McKenna bit back a frustrated growl. “See, that’s the thing. I don’t know where he’s from or how to find him. Did he say he was from New York?”

“Yeah, but I thought he said he was on his way to visit his mom’s bed and breakfast in Tennessee.” Wonderful. Now a young woman on a stretcher with a barf bag was joining the conversation.

“I’ll be sure to get all the details when I call him,” McKenna said, directing her attention back to the nurses’ station. “All I need is his phone number.”

“But you don’t know his last name?” said the first guy in scrubs.

Why was everyone so hung up on that one little detail? “No, but as I said before, we all came in together, so I really don’t think he’d mind if you gave me his phone number.”

“Are you talking about the cute guy headed to Bugle?” This from a middle-aged housekeeper pushing a cart full of cleaning supplies.

“Oh my goodness, I don’t know. Okay? I don’t know where he’s from. I don’t know where he’s headed. I don’t know anything, which is why I just need one of you to tell me something helpful, like his last name!”

Side note—don’t ever yell at an entire department full of healthcare workers and patients unless you want a stern-looking security guard to escort you off the premises.

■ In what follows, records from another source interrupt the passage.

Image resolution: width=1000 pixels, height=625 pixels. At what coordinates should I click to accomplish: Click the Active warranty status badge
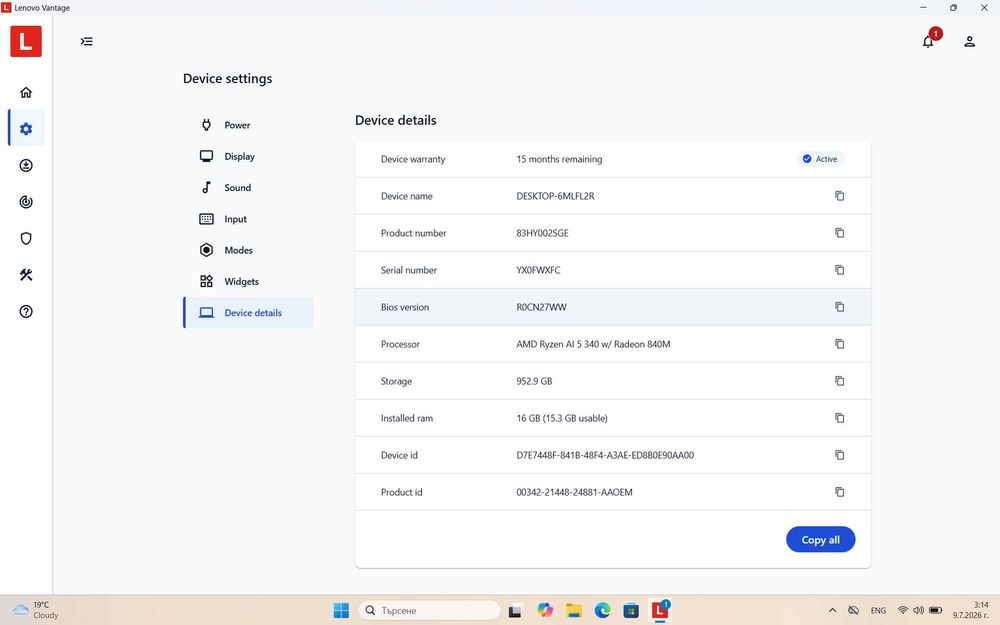820,159
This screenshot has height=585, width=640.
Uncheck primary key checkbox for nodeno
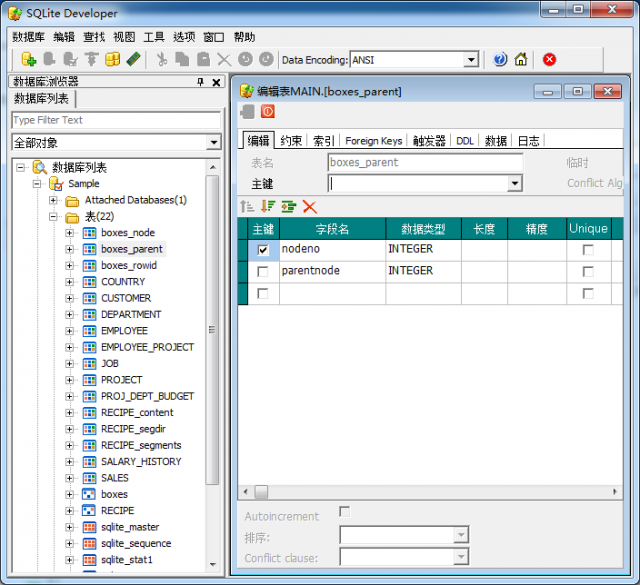tap(263, 250)
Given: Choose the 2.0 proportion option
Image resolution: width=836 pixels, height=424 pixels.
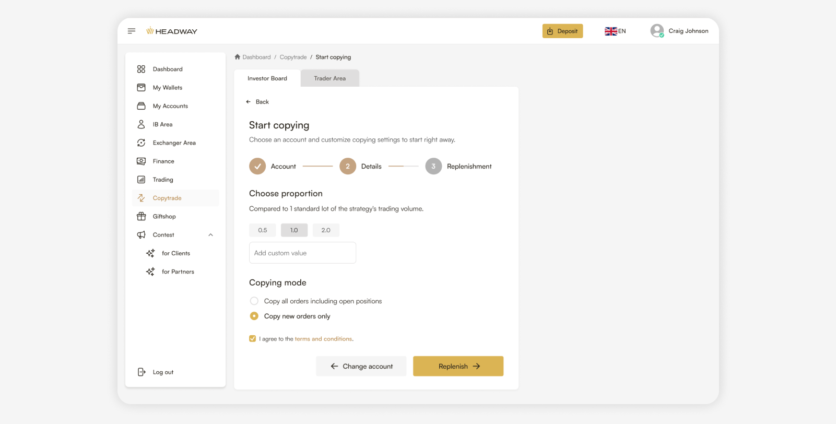Looking at the screenshot, I should tap(326, 230).
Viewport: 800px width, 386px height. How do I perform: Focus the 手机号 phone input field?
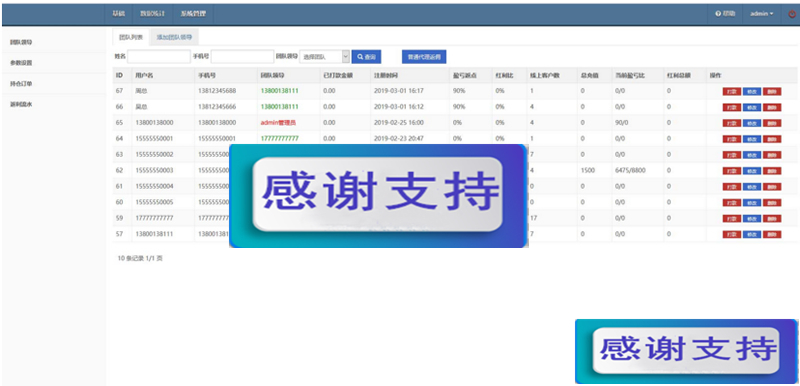(242, 57)
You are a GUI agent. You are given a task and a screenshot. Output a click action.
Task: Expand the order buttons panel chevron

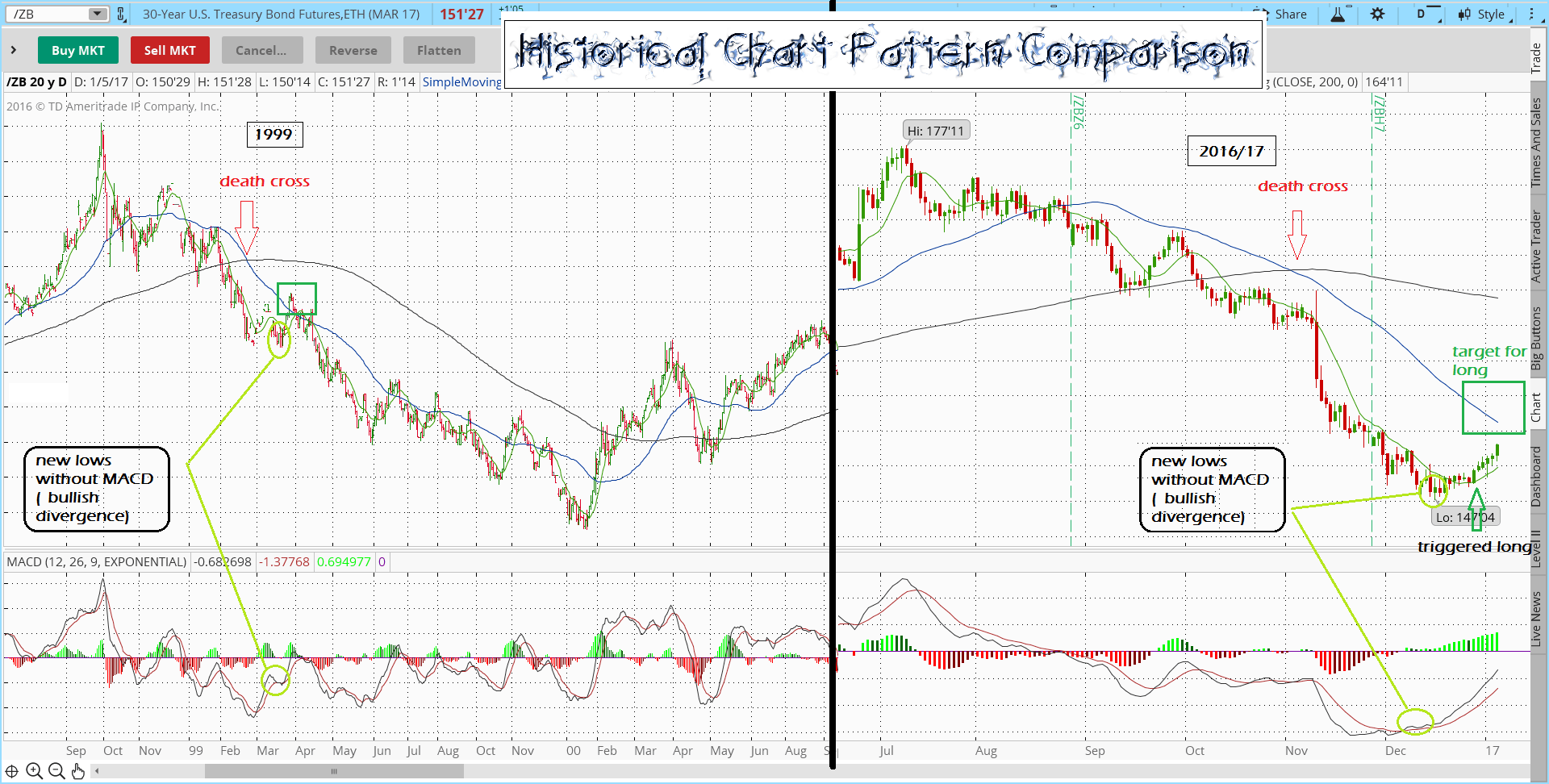tap(14, 50)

On the bright side, right before the automatic doors closed shut, leaving McKenna alone in a parking lot, a spiky-haired blonde with orange glasses stood in the doorway and called out, “Hey, honey, if you’re looking for Nate Lambert, hate to tell you, but he’s already taken.

And I don’t share,” she added with a wink.

Strange. But okay. Lambert. McKenna had a last name. Finally. She should be able to track him down and get back the ring. Nobody would ever have to know that it had even gone missing.